Uchardet
Fast character set encoding detection using International Components for Unicode library: International Components for Unicode
- https://rubygems.org/gems/uchardet
- https://github.com/dmgk/uchardet
- https://www.rubydoc.info/gems/uchardet/
Installation
Add this line to your application's Gemfile:
gem 'uchardet'
And then execute:
$ bundle
Or install it yourself as:
$ gem install uchardet
Usage
require 'open-uri'
require 'uchardet'
text = open('https://raw.githubusercontent.com/dmgk/uchardet/master/test/samples/shift_jis.txt').read
encoding = ICU::UCharsetDetector.detect(text)

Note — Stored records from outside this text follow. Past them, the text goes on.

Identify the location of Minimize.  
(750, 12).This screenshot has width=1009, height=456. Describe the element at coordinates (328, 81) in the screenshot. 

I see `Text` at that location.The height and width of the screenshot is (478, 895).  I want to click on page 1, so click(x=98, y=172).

encoding # => {:encoding=>"Shift_JIS", :confidence=>100, :language=>"ja"}
From command line:
$ uchardet
Usage: uchardet [options] file
-l, --list Display list of detectable character sets.

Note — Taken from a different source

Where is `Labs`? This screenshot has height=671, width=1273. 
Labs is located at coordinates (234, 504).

-s, --strip Strip HTML or XML markup before detection.
-e, --encoding Hint the charset detector about possible encoding.
-a, --all Show all matching encodings.
-h, --help Show this help message.
-v, --version Show version.
$ uchardet `which uchardet`
ISO-8859-1 (confidence 25%)
Contributing
Bug reports and pull requests are welcome on GitHub at https://github.com/dmgk/uchardet
License
The gem is available as open source under the terms of the MIT License.